The Commerce Battle: Google UCP vs OpenAI ACP

structural-differences

This is where the protocol war is actually being fought. Two competing protocols with fundamentally different architectures and business models are vying to become the standard for agentic commerce.

Google’s Universal Commerce Protocol (UCP)

Announced at the National Retail Federation conference on January 11, 2026, UCP was co-developed with Shopify, Etsy, Wayfair, Target, and Walmart, with endorsement from Visa, Mastercard, American Express, Stripe, Best Buy, and Zalando.

UCP is a full-journey protocol covering:

  • Product discovery
  • Cart management
  • Checkout
  • Post-purchase support
  • Loyalty programs and returns (roadmap)

Merchants publish capabilities via a .well-known/ucp file. Agents discover what’s available and transactions proceed through standardized primitives.

OpenAI’s Agentic Commerce Protocol (ACP)

Launched in September 2025 with Stripe, ACP takes a narrower approach. It’s checkout-focused—solving the “last mile” of completing a purchase rather than the entire shopping journey.
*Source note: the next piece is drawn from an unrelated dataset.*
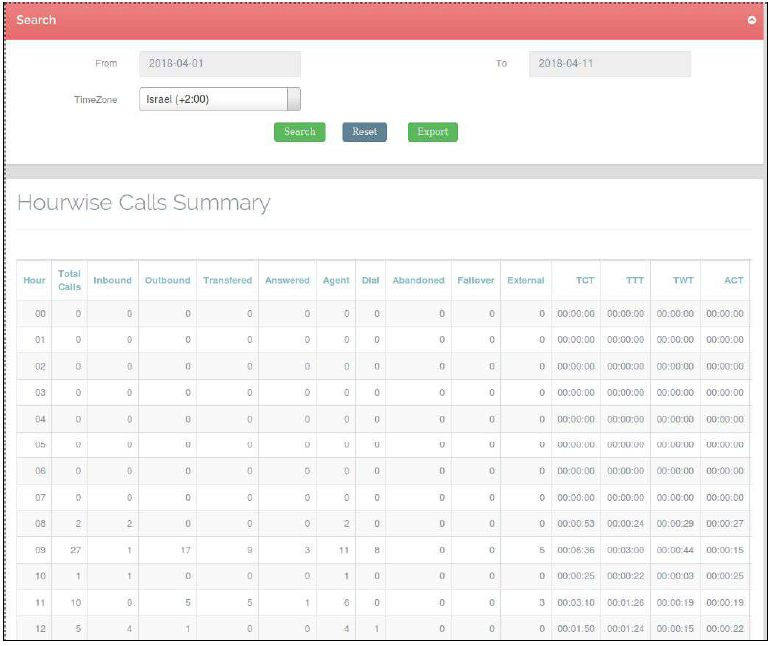
Task: Sort by Abandoned column header
Action: tap(418, 280)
ACP’s architecture reflects OpenAI’s strategic position: they don’t need to own discovery (ChatGPT handles that) or post-purchase (merchants handle fulfillment). They need to capture value at the moment of conversion.

For merchants already on Stripe, enabling agentic payments requires as little as one line of code.

The Three Divergence Points

Dimension UCP (Google) ACP (OpenAI)
Journey Scope Full journey (End-to-End) Checkout-focused
Monetization Model Advertising (Direct Offers) Transaction Fees
Platform Optimization Google-optimized Cross-platform (Open Source)

The Strategic Intent

UCP gives Google a reason to keep merchants within its ecosystem across the entire customer journey. ACP lets OpenAI capture transaction value wherever discovery happens.

The scope difference is intentional:

  • UCP = ecosystem control
  • ACP = transaction interception

Merchants will need to support both protocols. The question is which becomes primary—and that depends on where users spend their time and which attribution system advertisers trust.